* Your assignment
Among the lines of the records, please find those that contain the word "Return" and copy them.
____________________
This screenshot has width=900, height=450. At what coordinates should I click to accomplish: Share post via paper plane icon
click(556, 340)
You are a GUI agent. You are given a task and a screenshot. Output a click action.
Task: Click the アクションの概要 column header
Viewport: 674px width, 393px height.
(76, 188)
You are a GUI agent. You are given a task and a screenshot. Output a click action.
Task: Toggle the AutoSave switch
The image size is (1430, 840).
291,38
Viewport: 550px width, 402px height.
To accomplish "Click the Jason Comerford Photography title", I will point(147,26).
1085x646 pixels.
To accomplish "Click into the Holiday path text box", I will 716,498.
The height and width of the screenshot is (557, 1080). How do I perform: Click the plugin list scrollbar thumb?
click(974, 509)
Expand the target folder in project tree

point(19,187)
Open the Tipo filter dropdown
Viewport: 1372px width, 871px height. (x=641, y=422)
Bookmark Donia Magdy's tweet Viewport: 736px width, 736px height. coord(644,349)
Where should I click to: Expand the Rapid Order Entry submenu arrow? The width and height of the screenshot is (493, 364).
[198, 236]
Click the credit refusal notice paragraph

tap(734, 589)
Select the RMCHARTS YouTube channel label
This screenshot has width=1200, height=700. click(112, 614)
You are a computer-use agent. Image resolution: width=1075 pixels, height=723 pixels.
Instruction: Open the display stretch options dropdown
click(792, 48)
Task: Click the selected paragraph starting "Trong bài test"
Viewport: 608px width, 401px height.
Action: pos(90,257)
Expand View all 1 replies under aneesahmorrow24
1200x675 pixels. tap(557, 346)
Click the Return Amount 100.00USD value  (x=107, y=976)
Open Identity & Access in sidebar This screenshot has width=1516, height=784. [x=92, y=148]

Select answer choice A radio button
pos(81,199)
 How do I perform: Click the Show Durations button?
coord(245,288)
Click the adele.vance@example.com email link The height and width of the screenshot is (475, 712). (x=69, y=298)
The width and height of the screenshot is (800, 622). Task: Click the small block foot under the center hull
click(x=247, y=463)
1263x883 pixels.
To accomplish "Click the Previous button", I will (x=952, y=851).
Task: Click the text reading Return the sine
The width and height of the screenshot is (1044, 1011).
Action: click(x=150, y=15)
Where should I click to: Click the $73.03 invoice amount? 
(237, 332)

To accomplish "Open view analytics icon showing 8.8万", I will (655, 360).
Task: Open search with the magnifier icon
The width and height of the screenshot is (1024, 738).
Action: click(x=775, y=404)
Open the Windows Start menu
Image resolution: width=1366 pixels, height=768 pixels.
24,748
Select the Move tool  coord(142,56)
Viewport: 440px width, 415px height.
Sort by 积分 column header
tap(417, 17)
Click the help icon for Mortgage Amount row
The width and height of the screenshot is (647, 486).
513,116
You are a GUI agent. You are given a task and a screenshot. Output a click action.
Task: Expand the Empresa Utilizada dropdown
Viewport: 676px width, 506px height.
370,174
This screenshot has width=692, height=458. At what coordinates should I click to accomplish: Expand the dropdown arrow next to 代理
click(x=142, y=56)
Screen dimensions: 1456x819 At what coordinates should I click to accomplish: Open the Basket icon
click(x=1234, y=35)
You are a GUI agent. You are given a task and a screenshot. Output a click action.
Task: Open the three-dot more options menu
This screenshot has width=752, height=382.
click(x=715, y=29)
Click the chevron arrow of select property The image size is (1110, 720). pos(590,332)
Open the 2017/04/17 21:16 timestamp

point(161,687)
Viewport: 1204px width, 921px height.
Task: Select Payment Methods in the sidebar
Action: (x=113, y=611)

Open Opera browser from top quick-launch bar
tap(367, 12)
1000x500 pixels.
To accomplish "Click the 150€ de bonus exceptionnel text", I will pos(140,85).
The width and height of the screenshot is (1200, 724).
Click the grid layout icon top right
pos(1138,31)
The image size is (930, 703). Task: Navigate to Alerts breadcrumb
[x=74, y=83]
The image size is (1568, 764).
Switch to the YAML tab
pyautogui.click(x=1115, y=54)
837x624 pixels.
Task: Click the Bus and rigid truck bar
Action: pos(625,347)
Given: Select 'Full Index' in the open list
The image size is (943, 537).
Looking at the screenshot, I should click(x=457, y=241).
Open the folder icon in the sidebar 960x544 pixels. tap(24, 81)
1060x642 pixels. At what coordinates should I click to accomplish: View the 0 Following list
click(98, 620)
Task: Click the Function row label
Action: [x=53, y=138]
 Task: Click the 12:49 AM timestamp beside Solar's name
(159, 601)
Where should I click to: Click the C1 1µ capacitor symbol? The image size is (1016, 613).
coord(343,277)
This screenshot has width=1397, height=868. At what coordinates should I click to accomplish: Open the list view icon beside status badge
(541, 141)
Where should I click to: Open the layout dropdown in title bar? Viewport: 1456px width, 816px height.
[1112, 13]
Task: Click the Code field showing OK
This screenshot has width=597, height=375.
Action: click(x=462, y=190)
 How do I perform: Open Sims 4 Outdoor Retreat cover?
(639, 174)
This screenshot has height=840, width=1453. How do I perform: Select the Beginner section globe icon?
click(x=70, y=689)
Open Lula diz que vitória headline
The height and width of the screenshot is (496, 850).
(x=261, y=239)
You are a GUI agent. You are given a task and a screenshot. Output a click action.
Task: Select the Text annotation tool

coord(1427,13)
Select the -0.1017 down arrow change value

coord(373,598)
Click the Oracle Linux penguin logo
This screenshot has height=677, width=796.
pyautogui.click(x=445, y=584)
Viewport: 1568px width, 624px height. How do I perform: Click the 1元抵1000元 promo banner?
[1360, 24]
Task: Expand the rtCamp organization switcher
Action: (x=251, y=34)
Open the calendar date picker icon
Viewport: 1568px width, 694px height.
____________________
* Exercise solution
Click the Return Amount 100.00USD value  (x=107, y=976)
Task: Click the text reading Return the sine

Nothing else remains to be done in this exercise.